A very simple approach to using the noisy data stems from a very early linear speech enhancement technique. The idea is that if the noise is additive, then an adaptive linear predictor will not be able to predict the noise for time-lags beyond the correlation length of the noise [42,3]. For white noise, a linear one-step-ahead predictor trained on the noisy data can only learn to predict the signal, not the noise8.
Extending these ideas to neural predictors is straightforward. The network is simply adapted on-line where the input is a tapped delay-vector of noisy speech, and the target for training is the same signal time advanced. This is illustrated in Figure 14.8. Unfortunately, the use of neural predictors in this fashion is problematic because a neural network will start to model the noise process over a finite data segment. The advantage gained by potentially improving the prediction of speech is offset by the disadvantage of predicting the noise.
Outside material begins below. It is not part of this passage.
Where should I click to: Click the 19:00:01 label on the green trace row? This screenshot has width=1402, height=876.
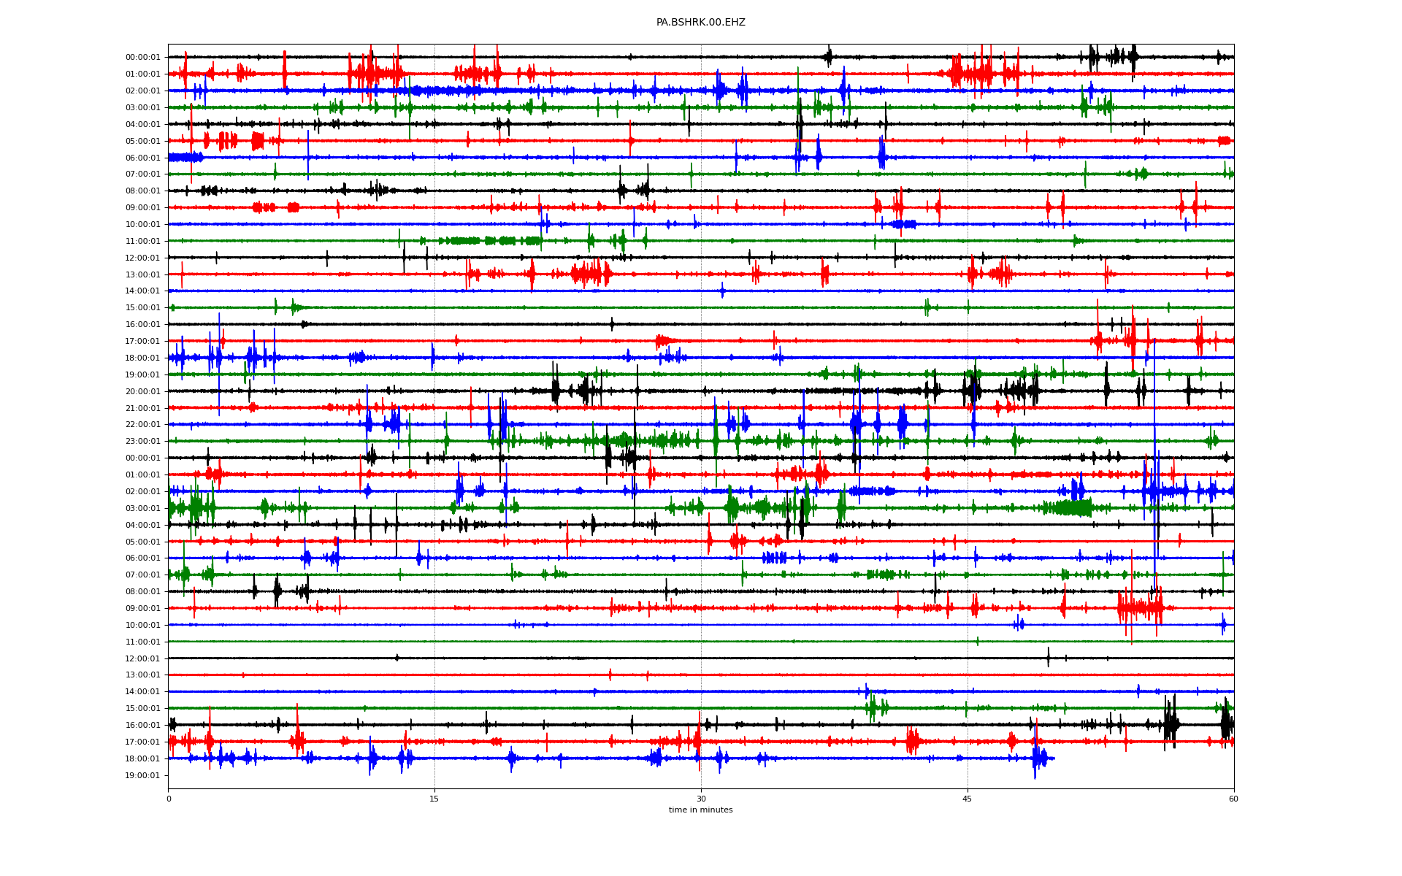pos(142,374)
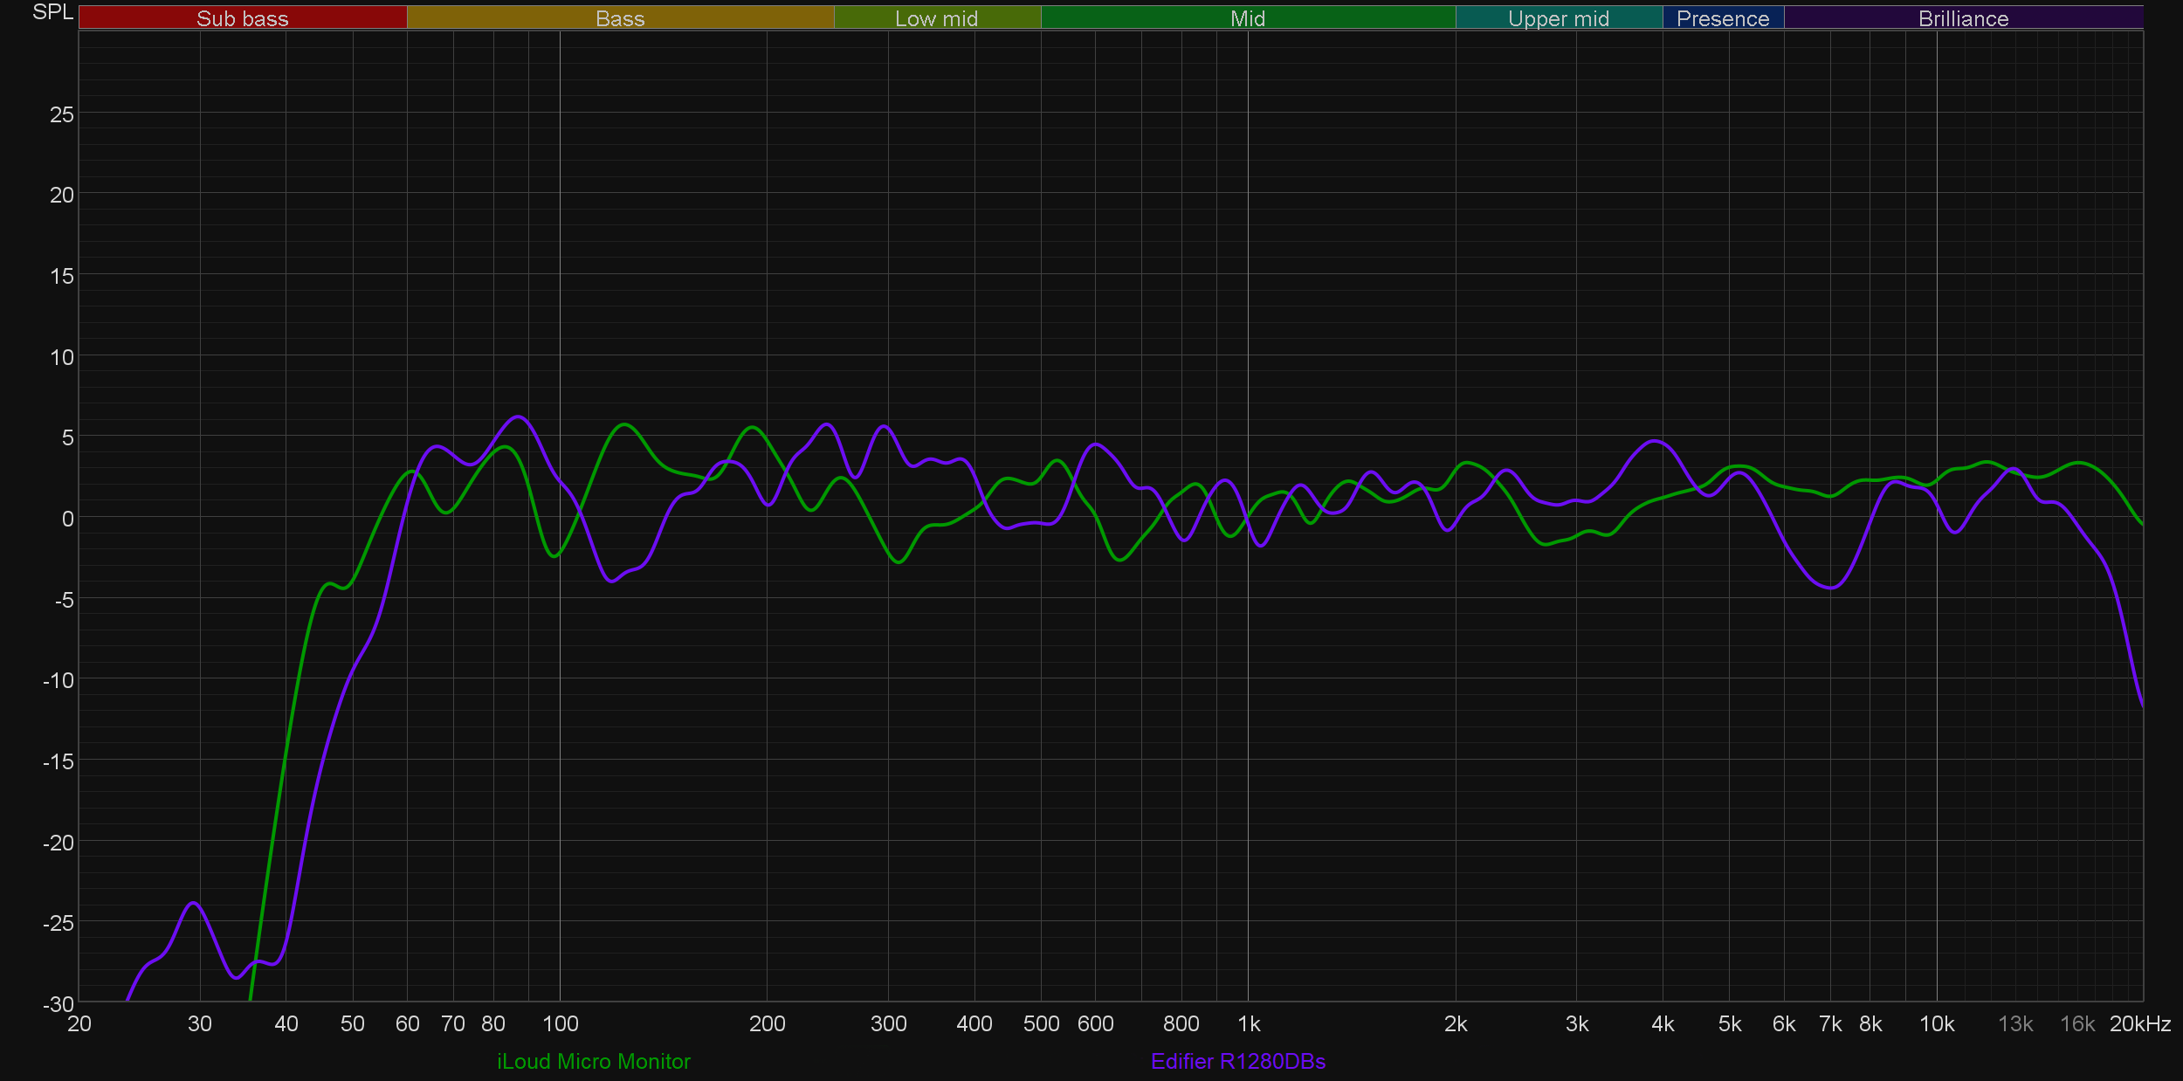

One possible way to reduce this problem is to limit the flexibility of the neural predictor (by choosing a smaller architecture) until it is unable to predict the noise, but can still predict the speech. This is done in , using minimum description length ideas to select the neural architecture. In general, on-line predictive approaches to speech enhancement have received less interest than more recent techniques. Unvoiced speech is problematic, and performance is also degraded for real-world noise sources (where the noise autocorrelation may be longer than the speech).